> [Source material]
################
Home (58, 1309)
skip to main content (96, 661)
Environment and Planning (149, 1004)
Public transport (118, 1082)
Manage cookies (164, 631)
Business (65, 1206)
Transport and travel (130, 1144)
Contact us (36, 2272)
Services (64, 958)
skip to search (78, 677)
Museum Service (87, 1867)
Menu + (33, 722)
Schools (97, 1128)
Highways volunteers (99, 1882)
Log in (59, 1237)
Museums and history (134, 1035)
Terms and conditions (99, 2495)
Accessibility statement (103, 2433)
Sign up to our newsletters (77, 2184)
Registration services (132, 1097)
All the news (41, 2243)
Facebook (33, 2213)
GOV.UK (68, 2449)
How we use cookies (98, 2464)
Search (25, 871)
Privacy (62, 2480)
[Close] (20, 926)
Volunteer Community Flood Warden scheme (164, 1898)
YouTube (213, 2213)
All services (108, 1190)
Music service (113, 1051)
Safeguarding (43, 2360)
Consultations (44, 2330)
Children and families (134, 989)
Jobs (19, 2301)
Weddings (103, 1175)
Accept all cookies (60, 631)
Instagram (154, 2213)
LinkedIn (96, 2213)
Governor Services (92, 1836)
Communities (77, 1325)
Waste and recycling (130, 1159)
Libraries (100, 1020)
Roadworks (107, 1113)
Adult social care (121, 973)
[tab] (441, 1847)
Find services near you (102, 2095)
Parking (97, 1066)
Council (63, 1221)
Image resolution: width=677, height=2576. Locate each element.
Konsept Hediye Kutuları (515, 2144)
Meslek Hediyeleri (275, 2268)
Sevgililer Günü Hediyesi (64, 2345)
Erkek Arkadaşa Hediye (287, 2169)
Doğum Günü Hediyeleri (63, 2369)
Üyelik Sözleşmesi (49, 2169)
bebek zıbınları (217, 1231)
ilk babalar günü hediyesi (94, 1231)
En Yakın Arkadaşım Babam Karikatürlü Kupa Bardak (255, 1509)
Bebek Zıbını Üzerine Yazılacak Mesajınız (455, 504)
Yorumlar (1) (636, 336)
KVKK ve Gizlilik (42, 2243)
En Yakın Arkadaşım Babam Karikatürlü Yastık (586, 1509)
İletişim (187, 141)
################
> [Work item]
With the line containing "Children and families (134, 989)" as the first, output each line through the final line of the entries above, exactly.

> [Response box]
Children and families (134, 989)
Jobs (19, 2301)
Weddings (103, 1175)
Accept all cookies (60, 631)
Instagram (154, 2213)
LinkedIn (96, 2213)
Governor Services (92, 1836)
Communities (77, 1325)
Waste and recycling (130, 1159)
Libraries (100, 1020)
Roadworks (107, 1113)
Adult social care (121, 973)
[tab] (441, 1847)
Find services near you (102, 2095)
Parking (97, 1066)
Council (63, 1221)
Image resolution: width=677, height=2576. Locate each element.
Konsept Hediye Kutuları (515, 2144)
Meslek Hediyeleri (275, 2268)
Sevgililer Günü Hediyesi (64, 2345)
Erkek Arkadaşa Hediye (287, 2169)
Doğum Günü Hediyeleri (63, 2369)
Üyelik Sözleşmesi (49, 2169)
bebek zıbınları (217, 1231)
ilk babalar günü hediyesi (94, 1231)
En Yakın Arkadaşım Babam Karikatürlü Kupa Bardak (255, 1509)
Bebek Zıbını Üzerine Yazılacak Mesajınız (455, 504)
Yorumlar (1) (636, 336)
KVKK ve Gizlilik (42, 2243)
En Yakın Arkadaşım Babam Karikatürlü Yastık (586, 1509)
İletişim (187, 141)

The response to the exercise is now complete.